-- Begin SOURCE EXCERPT --
Life is about change. Accept it. Embrace it even.
These are all the things I need to learn to do. The picture I chose for the top of this post is perfect in how it shows how I feel right now–the road is v e r y l o n g. It seems as though the end will never be reached. It looks daunting and exhausting to my eyes right now. In fact, the very thought of it sends waves of even more fatigued throughout this body that is already weighted down. Yet, the road must be walked. There is nowhere to stop and set up camp. Regardless of the fact that my body and my emotions scream at me to just quit, I know I cannot do that. I must keep putting myself through the agony of making difficult decisions as to what can come with us to a smaller space and what must be discarded or given away because there just isn’t enough room. I feel very alone in this process. Perhaps that’s just the difference between men and women. As one of the bigger items that we needed to get rid of left the house this morning, my husband’s thoughts were along the line of “It’s gone!” while mine remembered back to the years when our kids were young enough to play with the item–how often I heard laughter and fighting and the crack of the cue ball against the perfect triangle of pool balls on the table. As the game table went out the door, I felt like a piece of me went with it. My mind screamed “Quit!” But my heart whispered, “Persevere.”
-- End SOURCE EXCERPT --
-- Begin DATASET EXCERPT --
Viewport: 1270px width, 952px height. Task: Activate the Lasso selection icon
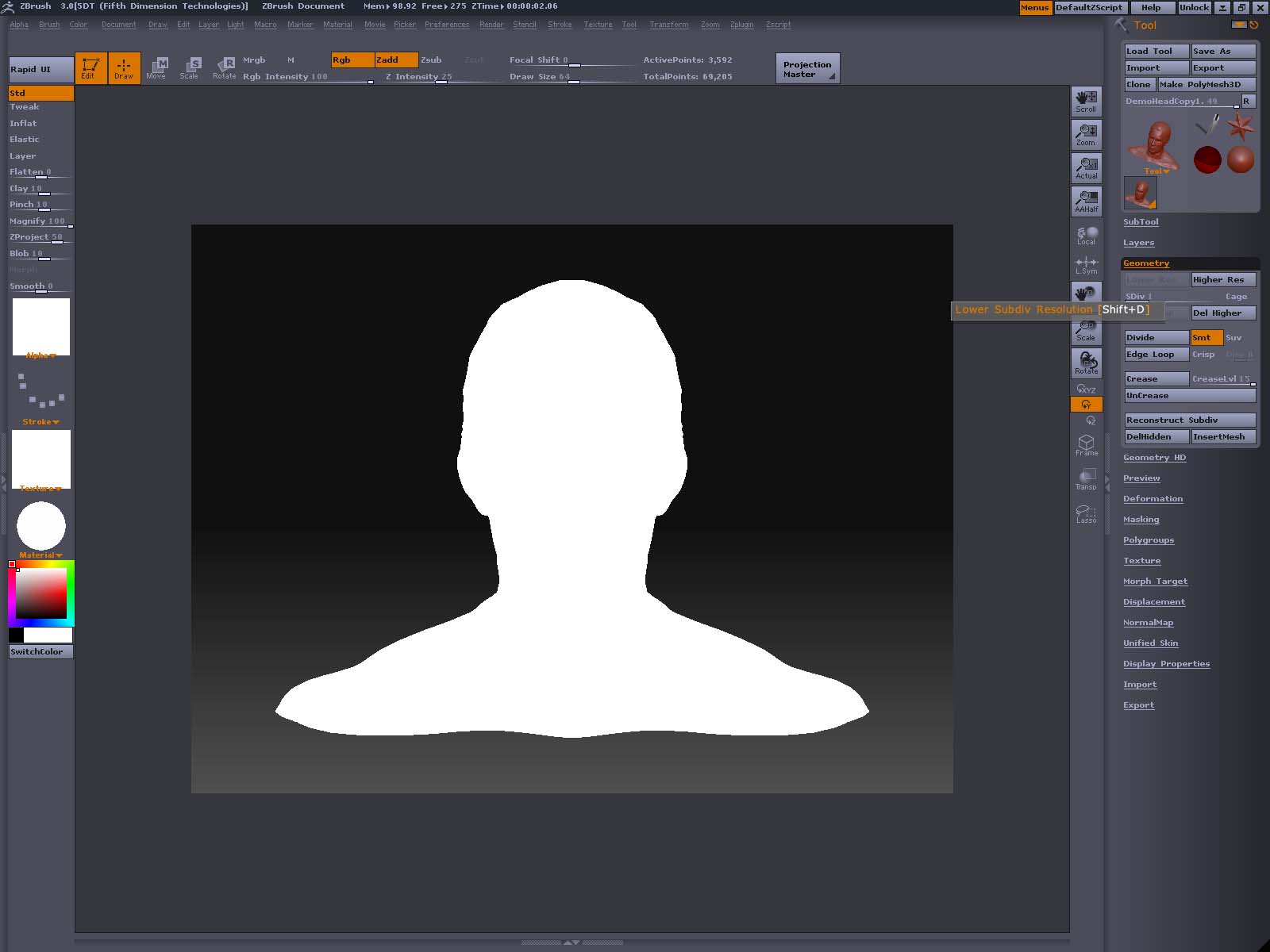(1086, 513)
-- End DATASET EXCERPT --
CHALLENGE:
Summarize the excerpt about moving to a smaller space in two sentences.

EXERCISE SOLUTION:
The writer feels exhausted by the long road ahead but knows it must be walked, which means making painful decisions about what can come along to a smaller space and what must be discarded or given away. When the game table left the house, the writer's husband thought only "It's gone!" while the writer remembered the kids' laughter around it, felt very alone, and chose to persevere despite the urge to quit.